Since launching in 2006, Bourbon Barrel Ale has gone from rotating taps in local bars and restaurants, based on the product’s availability to a market that extends to 20 states and four foreign country (read this article about its 2011 launch in China).
Eight years later, its 1,000th batch will fill its 1 millionth case and is closing in on filling its 29 millionth 10 oz. snifter – the company’s preferred serving glass.
“At other breweries it’s a limited release, it’s allocated, but we chose to make it our everyday beer,” Lexington Brewing and Distilling Global Sales Manager Matt Cordle said . “To handle that and to do that, we’re almost insane. But we thought it was important being in bourbon country – that’s our niche in craft brewing.”
To achieve that, Cordle said the company made a conscious effort to make it a session beer – one that, according to BeerAdvocate.com, is meant to “allow a beer drinker to have multiple beers, within a reasonable time period or session, without overwhelming the senses or reaching inappropriate levels of intoxication.”

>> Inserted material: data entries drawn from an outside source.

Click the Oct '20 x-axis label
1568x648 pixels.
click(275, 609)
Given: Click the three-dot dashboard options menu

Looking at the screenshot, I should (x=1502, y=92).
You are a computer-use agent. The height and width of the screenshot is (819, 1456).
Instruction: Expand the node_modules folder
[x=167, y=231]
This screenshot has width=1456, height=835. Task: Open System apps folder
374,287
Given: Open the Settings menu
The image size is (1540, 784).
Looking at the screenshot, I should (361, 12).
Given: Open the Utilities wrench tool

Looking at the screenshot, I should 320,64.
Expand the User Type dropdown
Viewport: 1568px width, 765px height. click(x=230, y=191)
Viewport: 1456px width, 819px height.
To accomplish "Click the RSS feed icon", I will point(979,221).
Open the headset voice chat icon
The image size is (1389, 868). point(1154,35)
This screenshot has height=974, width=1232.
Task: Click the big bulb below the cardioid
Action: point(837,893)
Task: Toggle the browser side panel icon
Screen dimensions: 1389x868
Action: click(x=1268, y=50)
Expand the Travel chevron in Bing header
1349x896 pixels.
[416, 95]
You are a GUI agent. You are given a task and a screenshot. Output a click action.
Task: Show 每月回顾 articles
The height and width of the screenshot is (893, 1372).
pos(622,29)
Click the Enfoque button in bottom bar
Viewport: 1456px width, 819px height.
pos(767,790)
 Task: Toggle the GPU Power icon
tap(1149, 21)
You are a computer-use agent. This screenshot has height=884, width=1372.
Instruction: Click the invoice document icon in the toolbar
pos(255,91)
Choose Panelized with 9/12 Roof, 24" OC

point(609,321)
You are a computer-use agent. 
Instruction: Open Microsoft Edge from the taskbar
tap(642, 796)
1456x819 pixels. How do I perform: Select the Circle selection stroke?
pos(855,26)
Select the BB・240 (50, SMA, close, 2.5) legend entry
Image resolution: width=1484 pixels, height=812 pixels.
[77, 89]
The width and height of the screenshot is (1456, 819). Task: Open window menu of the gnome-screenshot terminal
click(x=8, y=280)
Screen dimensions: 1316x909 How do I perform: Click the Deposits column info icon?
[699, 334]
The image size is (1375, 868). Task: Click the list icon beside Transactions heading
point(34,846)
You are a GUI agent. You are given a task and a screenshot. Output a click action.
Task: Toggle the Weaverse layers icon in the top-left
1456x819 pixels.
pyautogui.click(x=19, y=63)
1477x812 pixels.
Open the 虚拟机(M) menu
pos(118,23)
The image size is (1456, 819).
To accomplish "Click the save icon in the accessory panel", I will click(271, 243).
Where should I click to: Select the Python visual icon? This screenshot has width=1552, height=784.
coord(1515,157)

“We wanted it to be a sessionable beer that allows those bourbon flavors, the things that are attributed to bourbon, they don’t mask them. Not that those other darker beers aren’t great, we even folded with the demand did our own (barrel aged) coffee stout… but the big picture is we want to be positioned as the everyday bourbon barrel ale,” Cordle said. It’s sessionable, its drinkable and the flavors come through.”
While the company's original beers are Kentucky Ale and Kentucky Light (rebranded last year as Kentucky Kolsch), Cordle said that the Bourbon Barrel Ale – Kentucky Ale beer aged in a bourbon barrel for a minimum of six weeks – is their flagship outside of Kentucky, with up to 80 percent of their sales outside the commonwealth coming from the barrel-aged brew.
To keep up with that, the brewers also utilize a lot of transportation logistics in their jobs.